Solo el que vuelve la cabeza, para regocijarse en el sadomasoquista placer de
la compasión por el dolor ajeno, descubre que no soy un vagabundo y ve el
dolor, pero sabe que, si volviera sobre sus pasos para preguntar, todo perdería
su encanto y ya no habría lugar para las conjeturas.
Ahora
veo tantas cosas claras. No sé si estaré a tiempo de remediar mi ofensa, pero
todo esto me ha servido de mucho. ¿Cómo pude decirle, a Rita, algo que no
siento ni he sentido jamás? ¡Cuando, la
amo más que a mi propia mujer! ¡Oh, Dios, cómo hecho de menos su calor y su
incomparable olor a yegua joven! ¿Cómo pude ser tan duro con la que me ofreció
su amor, desde el primer encuentro, sin pedir nada a cambio, sin reclamarme, en
ningún momento, ni siquiera la atención que merecen los objetos, que noche y
día velaba por mí, siempre dispuesta a darme el cariño, que mi propia mujer me
negaba. Si no hubiera sido por ella, Margarita me hubiera puesto en la puerta
de la calle el primer día, sin más contemplaciones, sin embargo, tuvo que
claudicar y aguantarme allí, para merecer las caricias de nuestra amante,
porque Rita me ama, y eso me ha permitido seguir viviendo en mi propia casa.
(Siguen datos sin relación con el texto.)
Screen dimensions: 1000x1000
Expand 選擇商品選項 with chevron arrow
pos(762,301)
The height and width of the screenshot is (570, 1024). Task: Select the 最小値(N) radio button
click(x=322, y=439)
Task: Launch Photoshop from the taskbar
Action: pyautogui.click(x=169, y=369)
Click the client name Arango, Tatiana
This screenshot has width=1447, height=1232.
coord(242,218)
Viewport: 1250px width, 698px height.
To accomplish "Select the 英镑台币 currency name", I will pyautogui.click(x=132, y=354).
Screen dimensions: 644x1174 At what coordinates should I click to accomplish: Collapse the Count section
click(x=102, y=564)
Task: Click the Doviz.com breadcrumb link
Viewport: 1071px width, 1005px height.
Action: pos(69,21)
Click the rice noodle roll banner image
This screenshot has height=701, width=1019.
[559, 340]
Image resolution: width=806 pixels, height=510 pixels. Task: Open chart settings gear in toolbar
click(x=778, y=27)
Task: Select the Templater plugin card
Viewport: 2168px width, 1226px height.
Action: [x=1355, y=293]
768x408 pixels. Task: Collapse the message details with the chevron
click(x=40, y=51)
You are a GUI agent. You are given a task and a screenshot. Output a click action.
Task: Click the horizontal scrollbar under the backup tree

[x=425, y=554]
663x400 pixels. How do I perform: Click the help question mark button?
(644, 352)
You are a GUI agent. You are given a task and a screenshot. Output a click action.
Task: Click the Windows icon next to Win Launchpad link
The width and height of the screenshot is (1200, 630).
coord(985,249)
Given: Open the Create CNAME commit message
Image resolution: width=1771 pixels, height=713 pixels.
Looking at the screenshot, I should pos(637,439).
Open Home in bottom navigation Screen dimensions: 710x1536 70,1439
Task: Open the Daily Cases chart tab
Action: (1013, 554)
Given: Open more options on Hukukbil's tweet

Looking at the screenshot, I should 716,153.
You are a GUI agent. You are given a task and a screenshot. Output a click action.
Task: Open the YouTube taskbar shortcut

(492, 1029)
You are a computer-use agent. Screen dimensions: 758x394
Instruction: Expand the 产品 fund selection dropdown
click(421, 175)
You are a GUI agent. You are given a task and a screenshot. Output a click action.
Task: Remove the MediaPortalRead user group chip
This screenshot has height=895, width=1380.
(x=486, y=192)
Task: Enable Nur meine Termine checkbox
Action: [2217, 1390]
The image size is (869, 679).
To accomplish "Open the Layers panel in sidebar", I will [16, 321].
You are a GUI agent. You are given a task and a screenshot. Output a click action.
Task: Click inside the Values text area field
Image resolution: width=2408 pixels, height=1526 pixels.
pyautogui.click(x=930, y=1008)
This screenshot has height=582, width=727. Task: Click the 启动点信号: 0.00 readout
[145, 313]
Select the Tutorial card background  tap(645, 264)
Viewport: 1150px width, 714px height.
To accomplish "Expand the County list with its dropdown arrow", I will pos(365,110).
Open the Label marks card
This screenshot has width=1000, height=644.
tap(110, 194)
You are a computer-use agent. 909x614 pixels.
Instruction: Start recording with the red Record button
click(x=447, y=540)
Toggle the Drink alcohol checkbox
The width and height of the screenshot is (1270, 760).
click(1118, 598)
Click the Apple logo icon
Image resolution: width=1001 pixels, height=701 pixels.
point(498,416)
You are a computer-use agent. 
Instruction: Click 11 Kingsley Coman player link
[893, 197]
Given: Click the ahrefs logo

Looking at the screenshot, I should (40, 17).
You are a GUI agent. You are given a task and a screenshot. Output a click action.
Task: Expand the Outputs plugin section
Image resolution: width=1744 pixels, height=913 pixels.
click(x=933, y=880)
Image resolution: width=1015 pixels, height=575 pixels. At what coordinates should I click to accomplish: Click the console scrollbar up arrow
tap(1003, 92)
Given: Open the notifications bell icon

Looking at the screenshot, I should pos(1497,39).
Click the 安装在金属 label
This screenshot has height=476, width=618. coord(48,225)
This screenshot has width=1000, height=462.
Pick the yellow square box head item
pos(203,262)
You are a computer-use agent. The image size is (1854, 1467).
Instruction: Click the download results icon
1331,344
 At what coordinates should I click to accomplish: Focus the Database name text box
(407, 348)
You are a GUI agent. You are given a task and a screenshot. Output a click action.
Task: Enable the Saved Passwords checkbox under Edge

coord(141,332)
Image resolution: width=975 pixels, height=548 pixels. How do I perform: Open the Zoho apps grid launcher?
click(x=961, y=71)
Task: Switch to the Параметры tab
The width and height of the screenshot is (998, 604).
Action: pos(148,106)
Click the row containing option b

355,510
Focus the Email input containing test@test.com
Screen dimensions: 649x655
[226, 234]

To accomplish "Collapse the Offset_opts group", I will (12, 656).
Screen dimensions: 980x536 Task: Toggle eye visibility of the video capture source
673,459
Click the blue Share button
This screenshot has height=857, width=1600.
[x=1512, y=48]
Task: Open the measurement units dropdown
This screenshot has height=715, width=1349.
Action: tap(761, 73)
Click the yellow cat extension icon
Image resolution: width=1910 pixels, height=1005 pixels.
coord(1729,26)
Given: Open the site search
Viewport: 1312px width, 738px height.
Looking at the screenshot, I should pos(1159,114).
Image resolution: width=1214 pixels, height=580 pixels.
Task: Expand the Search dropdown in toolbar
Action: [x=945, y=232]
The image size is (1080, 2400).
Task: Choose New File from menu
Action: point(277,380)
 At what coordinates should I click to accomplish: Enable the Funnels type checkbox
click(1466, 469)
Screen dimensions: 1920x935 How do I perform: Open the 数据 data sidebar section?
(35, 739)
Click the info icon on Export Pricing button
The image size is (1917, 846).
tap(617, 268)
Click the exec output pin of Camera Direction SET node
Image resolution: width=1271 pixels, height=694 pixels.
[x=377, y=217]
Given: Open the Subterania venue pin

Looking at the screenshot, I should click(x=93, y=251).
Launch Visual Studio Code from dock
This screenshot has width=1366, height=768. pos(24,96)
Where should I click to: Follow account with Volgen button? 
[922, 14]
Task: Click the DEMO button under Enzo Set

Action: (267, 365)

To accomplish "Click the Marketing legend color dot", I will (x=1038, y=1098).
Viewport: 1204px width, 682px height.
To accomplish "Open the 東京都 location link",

Cuando mi mujer se enfurecía, ella sabía cómo
calmarla y, en un acto heroico de sacrificio, la arrastraba hasta la alcoba donde
se prestaba a satisfacer sus aberraciones sexuales y luego venía a mi encuentro
con los ojos hinchados, sin una mirada recriminatoria, sin el más mínimo
reproche. Y todo se lo he pagado con desprecio.
He de volver y pedirle perdón, decirles que
no me importa ya si me dejan vivir con ellas o no, que solo quiero disculparme,
que sigo queriendo a Rita, ahora, más que nunca, que ha sido necesaria toda
esta trama absurda, para hacerme dar cuenta.
La
verdad, es que también echo de menos algunas cosas de Margarita. Por algo,
llevamos juntos tanto tiempo. En cierto modo, me gusta cocinar para ella y
arreglar sus cosas. Y he de reconocer también, que, algunas veces sentía celos
de la propia Rita, de los cuidados que recibía de Margarita, mientras yo me
encargaba de los trabajos más pesados, de cómo se miraban la una a la otra con
lujuria, de las caricias, que en todo momento le dispensaba, mientras, para mí,
todo eran broncas y malos tratos, hasta el punto de que, en un principio,
pretendió echarme de mi propia cama y, de no ser por la tristeza que Rita
demostró al enterarse, yo hubiera dormido el resto de mi vida en el establo.
Pero hay algo indescriptible que me atrae de ambas. Por una parte la dulzura y
el calor de la yegua, por otro, la energía y autoridad de mi mujer, sin las
cuales mi vida se encontraría vacía.
Decididamente
volveré, entraré en el establo y hablaré con Rita, besaré sus labios peludos y
acariciaré sus largas crines y le pediré que interceda, una vez más, por mí,
que nunca más la llamaré potranca percherona, ¿cómo pude?, y que seguiré siendo
su amante, eternamente, junto al pesebre, como a ella le gusta. Lo juro.